Par Yannick LOPEZ

Dégradation de la conjoncture en zone Euro

BFM Business - Intégrale Bourse 23/09/2019

Yannick Lopez, Directeur de la gestion taux chez OFI Asset Management

Dans ce contexte, et après être revenus au sommet en fin de semaine dernière, comment le marché obligataire « digère » et interprète les enquêtes de conjoncture du mois de septembre pour la zone Euro dont les résultats sont encore plus dégradés qu’attendus ?

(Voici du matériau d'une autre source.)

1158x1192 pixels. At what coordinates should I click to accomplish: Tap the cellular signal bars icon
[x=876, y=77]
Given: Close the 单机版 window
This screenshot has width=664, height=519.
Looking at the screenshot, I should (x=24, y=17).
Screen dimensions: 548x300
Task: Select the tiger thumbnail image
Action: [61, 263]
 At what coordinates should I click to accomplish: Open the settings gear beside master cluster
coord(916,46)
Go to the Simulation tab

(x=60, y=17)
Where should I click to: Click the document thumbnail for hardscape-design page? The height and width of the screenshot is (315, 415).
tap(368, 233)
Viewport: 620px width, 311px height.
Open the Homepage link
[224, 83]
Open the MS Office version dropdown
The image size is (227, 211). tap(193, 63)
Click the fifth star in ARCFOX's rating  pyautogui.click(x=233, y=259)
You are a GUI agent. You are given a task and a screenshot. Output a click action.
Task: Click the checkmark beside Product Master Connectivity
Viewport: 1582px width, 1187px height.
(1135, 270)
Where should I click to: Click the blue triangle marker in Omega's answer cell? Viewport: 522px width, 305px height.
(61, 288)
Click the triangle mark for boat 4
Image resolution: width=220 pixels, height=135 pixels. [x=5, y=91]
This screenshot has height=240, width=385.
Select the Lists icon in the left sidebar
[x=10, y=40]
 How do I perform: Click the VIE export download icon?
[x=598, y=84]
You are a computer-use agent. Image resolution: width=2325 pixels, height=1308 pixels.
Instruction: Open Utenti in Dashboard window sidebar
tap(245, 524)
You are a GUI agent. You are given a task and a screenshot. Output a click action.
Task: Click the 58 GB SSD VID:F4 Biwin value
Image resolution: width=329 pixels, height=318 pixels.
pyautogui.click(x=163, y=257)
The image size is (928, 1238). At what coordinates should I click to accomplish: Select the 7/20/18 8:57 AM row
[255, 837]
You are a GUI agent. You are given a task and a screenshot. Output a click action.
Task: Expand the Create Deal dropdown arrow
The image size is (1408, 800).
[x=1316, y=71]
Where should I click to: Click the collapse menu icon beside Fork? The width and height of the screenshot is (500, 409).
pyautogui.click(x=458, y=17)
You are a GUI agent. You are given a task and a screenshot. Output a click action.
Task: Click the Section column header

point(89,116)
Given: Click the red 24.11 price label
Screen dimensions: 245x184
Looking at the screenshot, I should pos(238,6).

La dégradation de la conjoncture s’accélère en zone Euro sous le coup de la récession industrielle en Allemagne qui s’aggrave encore en septembre selon l’enquête menée par l'institut IHS Markit.
La contraction du secteur manufacturier allemand s’intensifie et la crainte d’une contagion au secteur des services jusqu’ici résilient est en train de se produire toujours selon les chiffres de Markit publiés aujourd’hui. C’est vrai en Allemagne où une faiblesse très nette apparaît mais également dans d’autres pays de la zone Euro. En France, l’activité manufacturière résiste mieux mais se dégrade également pendant que le secteur des services, même s’il reste en expansion, commence à faiblir.
Au global, les perspectives de croissance pour le secteur privé en zone Euro au troisième trimestre sont assez médiocres.
Ces résultats sont choquants du fait de leur amplitude. La contraction dans le secteur manufacturier allemand s’est encore accentuée de façon majeure. Mais les mauvaises nouvelles ne s'arrêtent pas là, les services, qui jusqu’à maintenant tenait relativement bien, donnent des signes de faiblesse inquiétants. Ce contexte fait craindre un effet de contagion des déboires de l’industrie vers l’économie de services, situation qui s’avèrerait inquiétante pour l‘Allemagne en termes de perspectives économiques mais également de croissance dont les anticipations pour le troisième trimestre sont déjà nettement négatives.
Plus globalement, ce contexte fait peser un risque sur l’économie de la zone Euro.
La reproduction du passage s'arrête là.